--- Records for this task ---
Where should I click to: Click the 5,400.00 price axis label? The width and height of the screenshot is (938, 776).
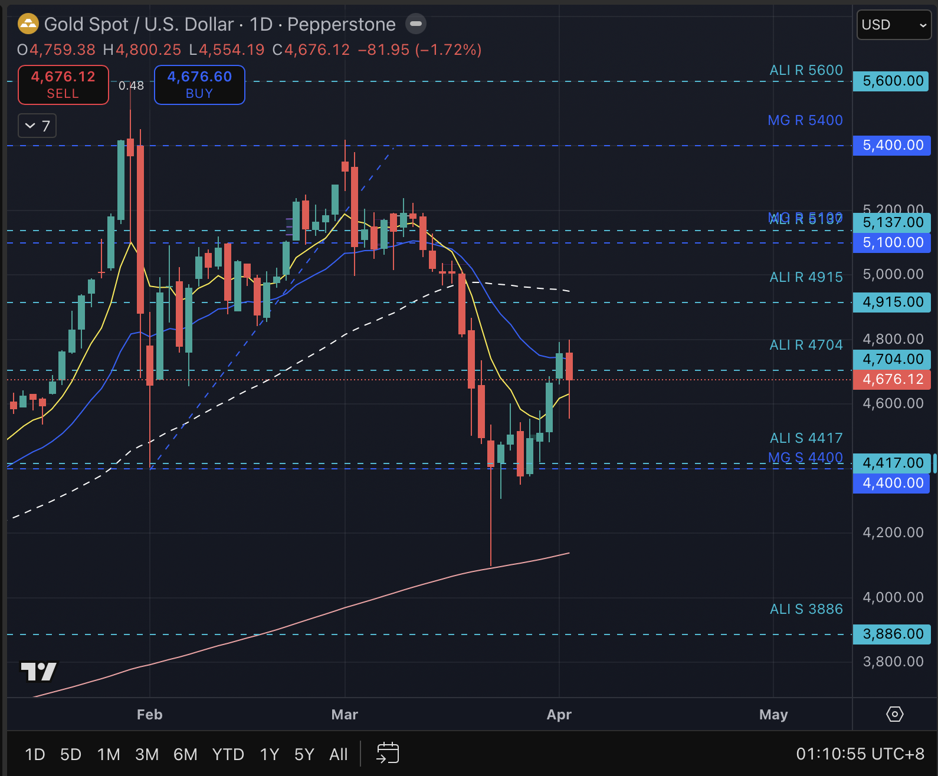click(x=892, y=145)
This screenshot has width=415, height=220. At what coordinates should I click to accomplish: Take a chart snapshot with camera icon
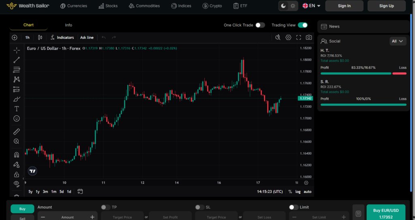[308, 38]
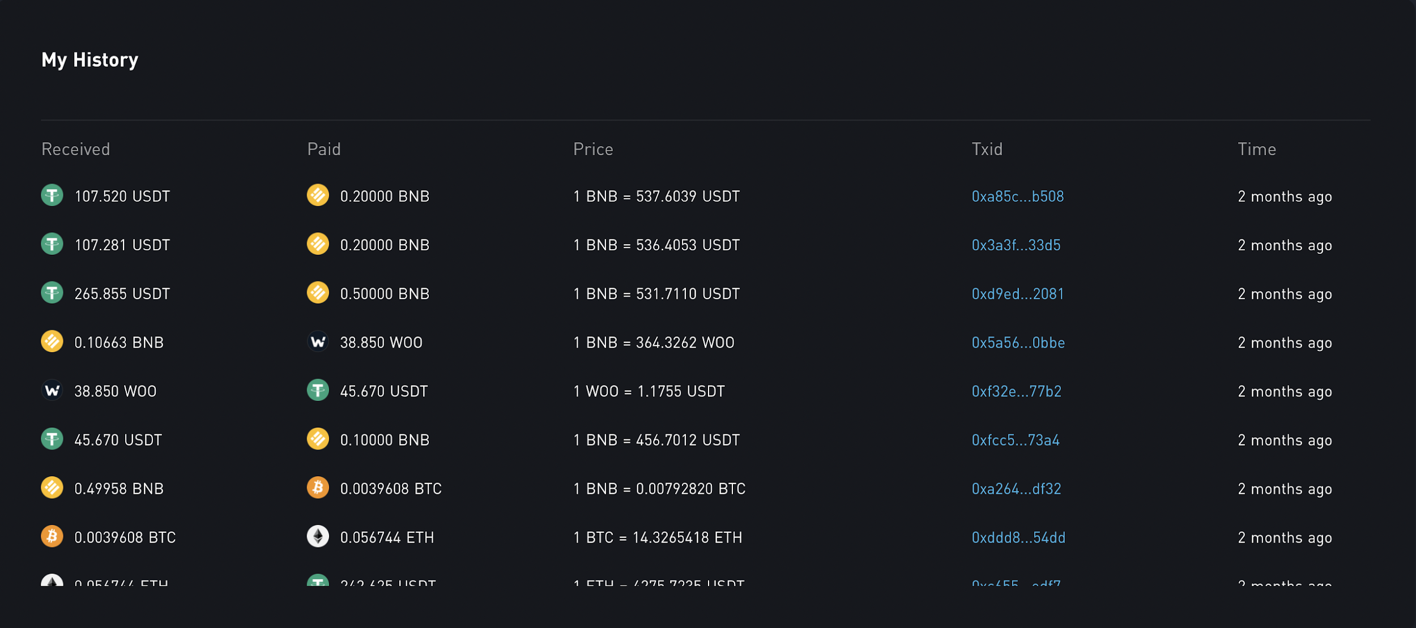The width and height of the screenshot is (1416, 628).
Task: View transaction 0xd9ed...2081
Action: coord(1018,294)
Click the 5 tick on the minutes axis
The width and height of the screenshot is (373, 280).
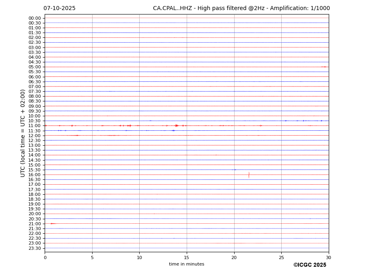92,257
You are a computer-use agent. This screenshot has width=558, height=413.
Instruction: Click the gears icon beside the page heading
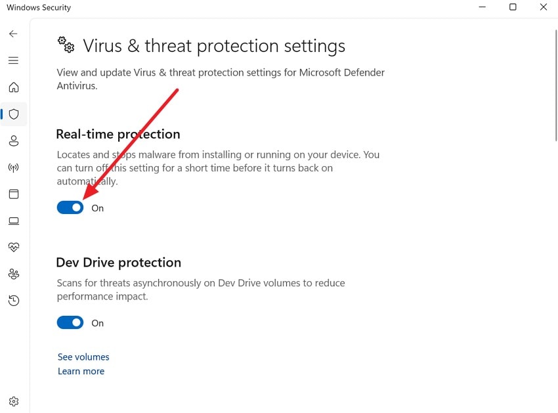[x=66, y=45]
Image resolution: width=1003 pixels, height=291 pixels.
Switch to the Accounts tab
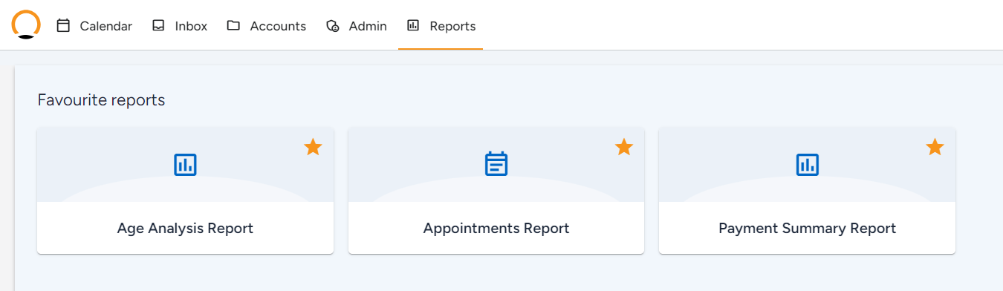pos(267,26)
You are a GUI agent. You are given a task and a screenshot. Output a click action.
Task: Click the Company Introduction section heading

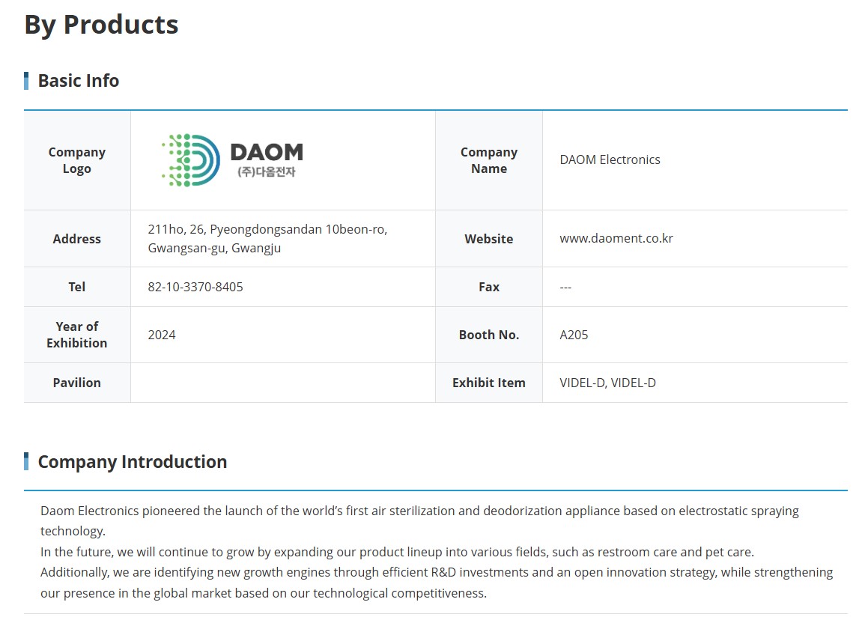[132, 462]
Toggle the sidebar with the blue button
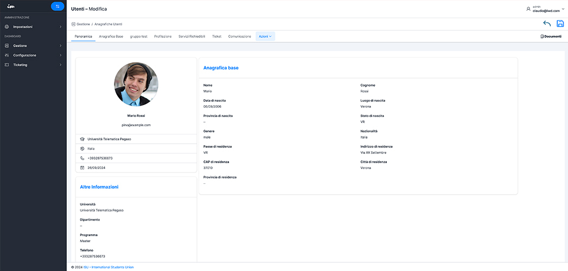Viewport: 568px width, 271px height. 58,7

--- Problem description ---
Which lines of the listing contain the word "agent"? Copy each of them.

--- Answer space ---
You are a computer-use agent. This screenshot has width=558, height=413.
You are a GUI agent. You are given a task and a screenshot. Output a click action.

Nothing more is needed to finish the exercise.